I had also noticed in the meantime that I was changing tobacco brands constantly, to the point of distraction. Mostly I would oscillate (and indeed vacillate) between rolling tobacco, of which my favourite was Drum (but I wasn’t too fussy) with a menthol filter tip added — or Consulate, the mentholated ciggies that started this story. What’s with the menthol I hear you ask? Well, I think I had finally faced up to the reality: the minty flavour took away the essential element: the taste. I was forcing something into my body with the respiratory equivalent of a vegetarian getting a steak down them so long as it was slathered in enough ketchup.
Finally, after nearly twenty years, I was getting sick and tired of smoking.
Other factors conspired to help me: the smoking ban in July 2007 across England made its presence felt but gradually, as the opportunities to light one up in Beer Gardens grew shorter with the passing days and lengthening shadows. It grew tiresome very quickly to have to leave animated discussion simply to do something that had suddenly become very antisocial. Sure, you could meet all sorts of interesting people standing in the cold dark outside the pub, but your time with them was equally as curtailed as the need to return indoors beckoned.
The smoking ban also brought in its wake a succession of half-hearted attempts by several smoking colleagues of mine to give up, and while I had no wish to enter a competition on something I increasingly regarded as a personal goal, the knowledge that other people were trying too was heartening. Perversely, I found it particularly heartening when their attempts failed — it made me feel like I was increasingly the Last Man Standing, and if that sounds a touch sadistic and more than a little selfish, well quite, it is. I make no apology for it: you have to do this for yourself — no-one and nothing else. I keep this thought — and that all-important ‘chemical memory’ of how I felt the day after my last one — in my head as close to the surface as I can. Beyond the expected physical withdrawal symptoms of mild muscle cramp, I can’t recall having any cravings. I have convinced myself entirely that there’s nothing good about cigarettes and they literally cannot help me cope with things that would be better served by using my brain.

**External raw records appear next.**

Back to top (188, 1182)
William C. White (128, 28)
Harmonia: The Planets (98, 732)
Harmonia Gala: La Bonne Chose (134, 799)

I know it’s not easy. My previous attempts to quit were punctuated — and ultimately scuppered — by that irritable itch that only nicotine can scratch. I can’t guarantee that I will never smoke again — and one lit ciggie is all it could take. Moreover, I am clearly not backing my claims up with any psychological or medical evidence. I am just some guy on the Internet. I am overweight to boot. However, I have at least reduced the sum of my Bad Things by quitting smoking, and that’s several steps in the right direction.
I read this back here and despite my best efforts to turn an entertaining phrase and reward your patience, I find this subject to be a wholly depressing one. I confess it has not exactly been fun writing it either as it has raked up decades of folly and failure among the cigarette ash. Maybe that’s the point, and the good of it: if reading it angers, saddens or — Heaven Forfend! — inspires any of you to deal with a pointless, pernicious addiction or habit, then that’s grand. Mine is not an unhappy or frustrated existence for the most part; my experiences have hardly been tough or underprivileged, and my life has not produced any greater share of misery than I can expect to have at my age. However, I do believe the brain constructs its own hardship to justify the addiction and my problems, such as they are, are mine to accept or reject — just as yours are.
Keep trying and be easy on yourself should you fail. Just not that easy.